Here the deed recites a consideration of $1,100. It is not contended that this was not full value for the land in question which was conveyed in warranty deed form, with the usual granting clause, habendum and covenant of warranty, together with a definite metes and bounds description, all of which were factors strongly indicating, we think, that a fee title was intended to be conveyed. Had the grantors intended to create a determinable fee, it would have been very easy to have said so, or spelled it out, in a reverter clause in language so plain that all could understand. We hold, as indicated, that a fee simple title was conveyed.

On the cross-appeal of Gross and Schwartz, third party defendants, little need be said. The record reflects that following the trial on October 30th, and after the court’s decision was filed, Gross and Schwartz, on November 13, 1958, filed a motion for a re-hearing, alleging in substance that at the time the case was submit*520ted oil the issues, they were unfamiliar with the record of title and were unable to find such record until subsequent to the submission of the case.

On hearing and considering this motion, the trial court over-ruled it and entered the following order. ‘ ‘ ORDER. On this 20th day of November, 1958, is submitted to the Court Motion of Third Party Defendants, Meyer P. Gross and Maurice I. Schwartz, for re-hearing together with the response thereto by John E. Murray and other Defendants in the Original Complaint of Plaintiff. Upon consideration thereof, the Court finds: That said cause was submitted to the Court for judgment on October 30, 1958, after all parties through their respective attorneys had stated in open court, that they did not desire to introduce any other evidence. That there is no justification for re-opening said cause, and that motion for re-hearing filed herein by said Third Party Defendants should be denied.” We think the order was correct in the circumstances. Clearly cross-appellants have not shown due diligence, their motion shows some lack of good faith, and comes too late.
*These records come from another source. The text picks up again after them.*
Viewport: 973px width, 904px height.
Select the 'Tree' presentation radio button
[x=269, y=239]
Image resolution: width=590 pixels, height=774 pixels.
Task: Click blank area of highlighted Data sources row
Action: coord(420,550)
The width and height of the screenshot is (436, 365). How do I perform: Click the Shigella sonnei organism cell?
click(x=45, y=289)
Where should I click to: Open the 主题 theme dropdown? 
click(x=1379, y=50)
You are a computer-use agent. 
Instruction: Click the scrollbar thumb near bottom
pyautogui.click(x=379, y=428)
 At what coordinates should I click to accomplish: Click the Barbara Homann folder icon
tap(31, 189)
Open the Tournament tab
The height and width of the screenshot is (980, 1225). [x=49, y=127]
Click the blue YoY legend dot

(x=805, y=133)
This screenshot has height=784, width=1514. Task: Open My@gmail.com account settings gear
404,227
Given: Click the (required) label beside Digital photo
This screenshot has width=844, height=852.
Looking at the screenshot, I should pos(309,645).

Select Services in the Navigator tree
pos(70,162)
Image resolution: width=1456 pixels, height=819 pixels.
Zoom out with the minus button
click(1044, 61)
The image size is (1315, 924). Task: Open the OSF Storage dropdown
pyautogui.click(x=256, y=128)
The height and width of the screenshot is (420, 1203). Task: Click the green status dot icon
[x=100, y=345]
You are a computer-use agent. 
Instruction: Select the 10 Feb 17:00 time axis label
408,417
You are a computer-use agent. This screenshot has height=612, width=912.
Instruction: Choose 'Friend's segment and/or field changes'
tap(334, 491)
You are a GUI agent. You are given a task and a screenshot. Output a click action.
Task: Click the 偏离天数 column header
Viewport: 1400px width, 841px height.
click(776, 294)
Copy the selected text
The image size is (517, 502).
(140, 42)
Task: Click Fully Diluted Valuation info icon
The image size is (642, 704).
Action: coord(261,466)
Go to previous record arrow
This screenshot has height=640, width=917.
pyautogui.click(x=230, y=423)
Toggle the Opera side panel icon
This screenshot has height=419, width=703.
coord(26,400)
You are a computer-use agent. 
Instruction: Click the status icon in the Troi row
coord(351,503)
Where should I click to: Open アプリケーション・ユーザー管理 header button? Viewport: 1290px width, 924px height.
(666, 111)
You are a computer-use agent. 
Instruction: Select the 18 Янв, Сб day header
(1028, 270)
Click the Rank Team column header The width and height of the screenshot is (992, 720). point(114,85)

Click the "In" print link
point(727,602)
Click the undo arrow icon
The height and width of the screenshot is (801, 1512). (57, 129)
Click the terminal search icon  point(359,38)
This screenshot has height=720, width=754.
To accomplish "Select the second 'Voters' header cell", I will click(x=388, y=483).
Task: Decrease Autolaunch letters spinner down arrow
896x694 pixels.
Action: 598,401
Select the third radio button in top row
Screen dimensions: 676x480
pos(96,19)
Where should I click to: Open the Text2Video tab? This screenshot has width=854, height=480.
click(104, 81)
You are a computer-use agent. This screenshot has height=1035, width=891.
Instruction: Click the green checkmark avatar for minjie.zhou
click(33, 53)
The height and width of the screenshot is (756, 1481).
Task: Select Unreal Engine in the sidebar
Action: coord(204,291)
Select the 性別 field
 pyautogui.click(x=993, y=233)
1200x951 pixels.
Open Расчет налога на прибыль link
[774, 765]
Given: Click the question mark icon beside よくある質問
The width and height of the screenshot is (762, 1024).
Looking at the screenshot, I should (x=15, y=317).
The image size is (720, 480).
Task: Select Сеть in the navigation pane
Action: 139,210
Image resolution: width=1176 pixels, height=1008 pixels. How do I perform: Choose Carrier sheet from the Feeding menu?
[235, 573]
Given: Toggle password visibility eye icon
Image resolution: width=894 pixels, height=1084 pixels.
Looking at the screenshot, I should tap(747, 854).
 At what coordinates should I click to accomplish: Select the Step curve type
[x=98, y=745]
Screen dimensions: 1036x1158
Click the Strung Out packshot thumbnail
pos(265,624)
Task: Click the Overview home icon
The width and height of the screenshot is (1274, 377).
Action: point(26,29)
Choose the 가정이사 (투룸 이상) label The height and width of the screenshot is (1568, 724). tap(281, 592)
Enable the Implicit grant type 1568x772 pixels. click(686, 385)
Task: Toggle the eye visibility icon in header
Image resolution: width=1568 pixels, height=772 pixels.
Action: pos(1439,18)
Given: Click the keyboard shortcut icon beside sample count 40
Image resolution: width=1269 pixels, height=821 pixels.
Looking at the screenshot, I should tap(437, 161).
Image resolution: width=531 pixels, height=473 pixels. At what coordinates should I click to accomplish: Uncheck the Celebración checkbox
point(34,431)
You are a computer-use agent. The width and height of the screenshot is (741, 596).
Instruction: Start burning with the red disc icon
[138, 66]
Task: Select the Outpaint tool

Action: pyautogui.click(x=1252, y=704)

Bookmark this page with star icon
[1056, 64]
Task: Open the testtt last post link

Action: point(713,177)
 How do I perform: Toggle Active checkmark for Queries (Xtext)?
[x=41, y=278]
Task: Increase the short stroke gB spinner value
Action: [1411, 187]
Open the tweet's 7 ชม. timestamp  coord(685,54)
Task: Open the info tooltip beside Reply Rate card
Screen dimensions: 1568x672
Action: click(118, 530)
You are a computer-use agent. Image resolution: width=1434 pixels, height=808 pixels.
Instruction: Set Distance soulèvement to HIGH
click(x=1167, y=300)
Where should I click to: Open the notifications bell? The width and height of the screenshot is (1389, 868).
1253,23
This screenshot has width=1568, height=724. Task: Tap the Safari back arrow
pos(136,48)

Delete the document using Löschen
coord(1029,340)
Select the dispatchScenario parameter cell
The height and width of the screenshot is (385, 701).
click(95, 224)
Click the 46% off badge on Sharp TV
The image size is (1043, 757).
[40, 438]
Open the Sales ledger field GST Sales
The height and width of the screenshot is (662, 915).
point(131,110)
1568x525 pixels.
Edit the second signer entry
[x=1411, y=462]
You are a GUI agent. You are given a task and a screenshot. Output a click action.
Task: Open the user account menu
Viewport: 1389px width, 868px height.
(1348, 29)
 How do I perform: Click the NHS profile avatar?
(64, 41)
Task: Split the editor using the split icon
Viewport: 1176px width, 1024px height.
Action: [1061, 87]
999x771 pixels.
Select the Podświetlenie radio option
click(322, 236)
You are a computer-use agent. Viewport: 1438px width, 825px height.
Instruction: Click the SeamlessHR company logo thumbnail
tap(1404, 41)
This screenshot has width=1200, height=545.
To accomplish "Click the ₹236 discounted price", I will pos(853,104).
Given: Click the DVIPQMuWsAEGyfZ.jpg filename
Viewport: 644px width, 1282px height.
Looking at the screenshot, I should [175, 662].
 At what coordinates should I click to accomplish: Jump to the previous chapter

The records shows that before the court made the above order, the chancellor made the following statement to counsel: “This cause was filed in December of 1957, and was heard by the Court on October 30,1958. At that time the Court asked all parties if they had introduced all the evidence they desired to introduce and all respective counsel announced that they had done so.”

Accordingly, we affirm on both direct-appeal and cross-appeal.